(Stored items)

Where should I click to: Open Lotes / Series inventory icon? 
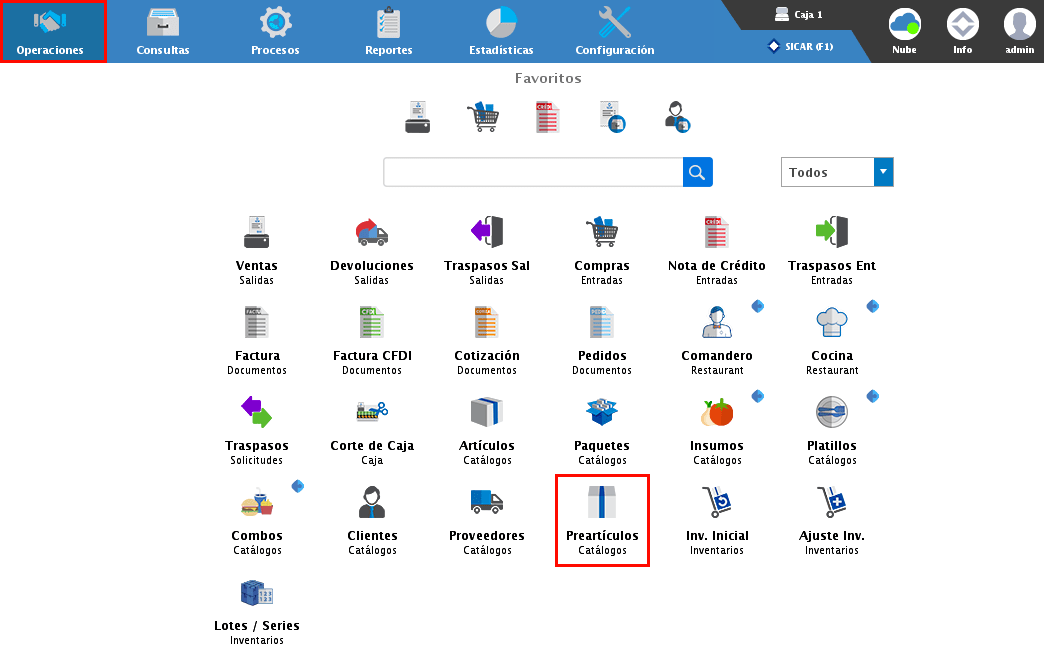257,594
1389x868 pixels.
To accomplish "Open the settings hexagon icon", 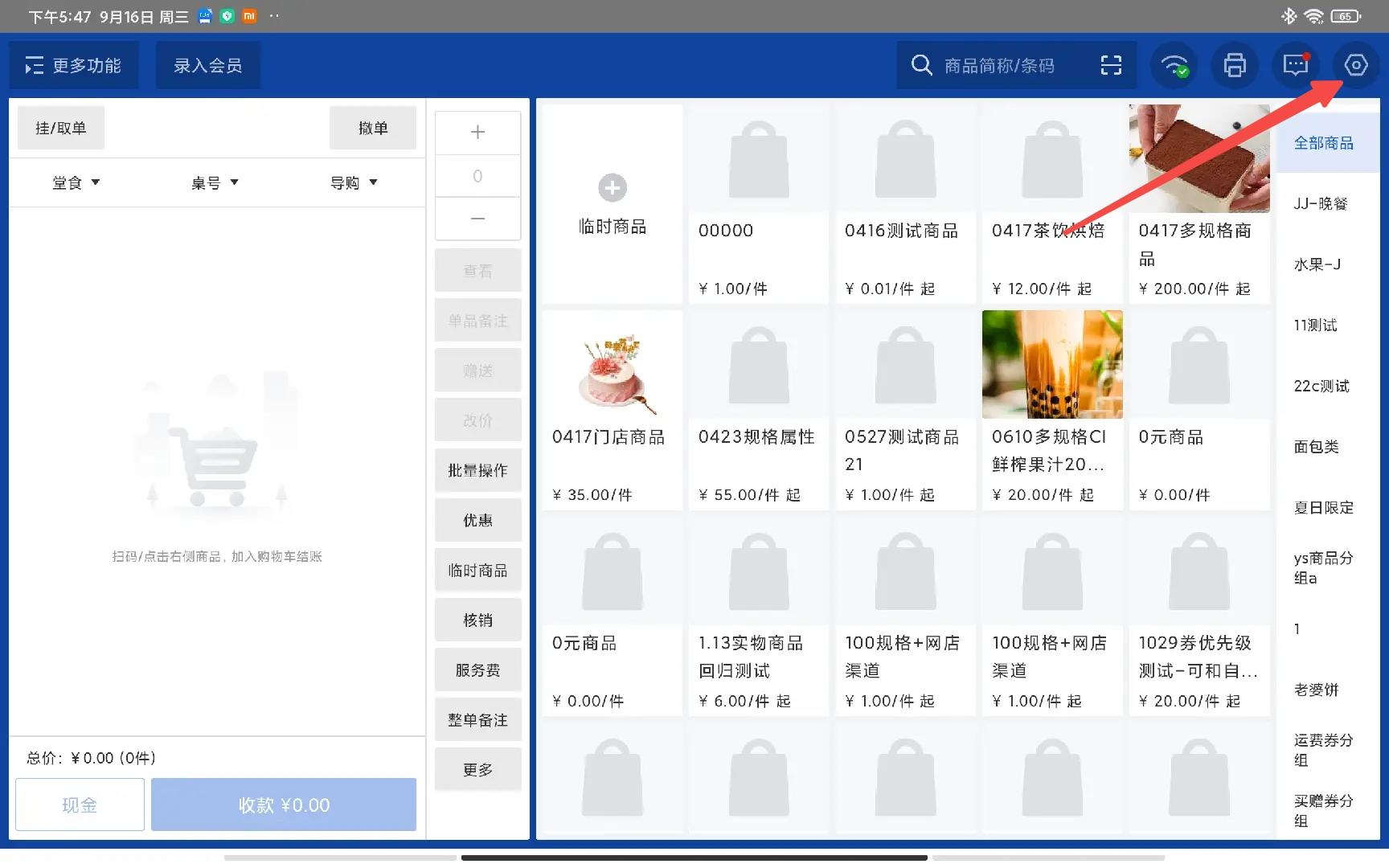I will pos(1355,65).
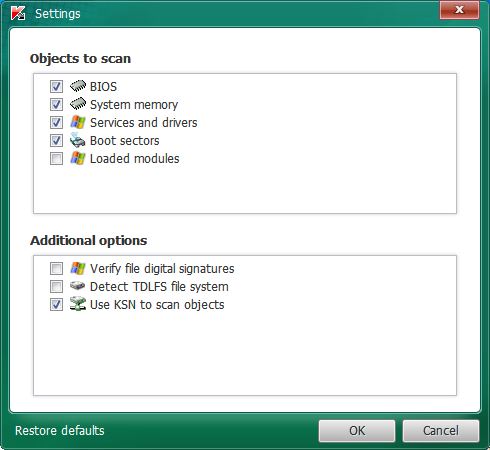Viewport: 490px width, 450px height.
Task: Click the Kaspersky logo in title bar
Action: point(18,13)
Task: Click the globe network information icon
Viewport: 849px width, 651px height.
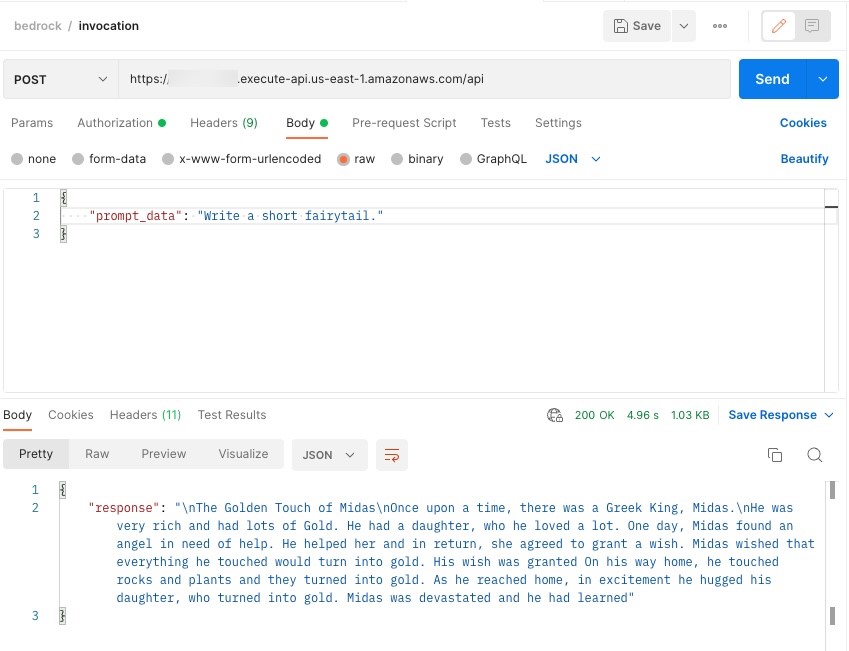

* _WORK INSTRUCTION_
Once you find the line that contains "Task: Click the globe", reproduce it and every line after it through the end of the entries above, exactly as written, with no pictures.

* _ANSWER FOR THIS EXERCISE_
Task: Click the globe network information icon
Viewport: 849px width, 651px height.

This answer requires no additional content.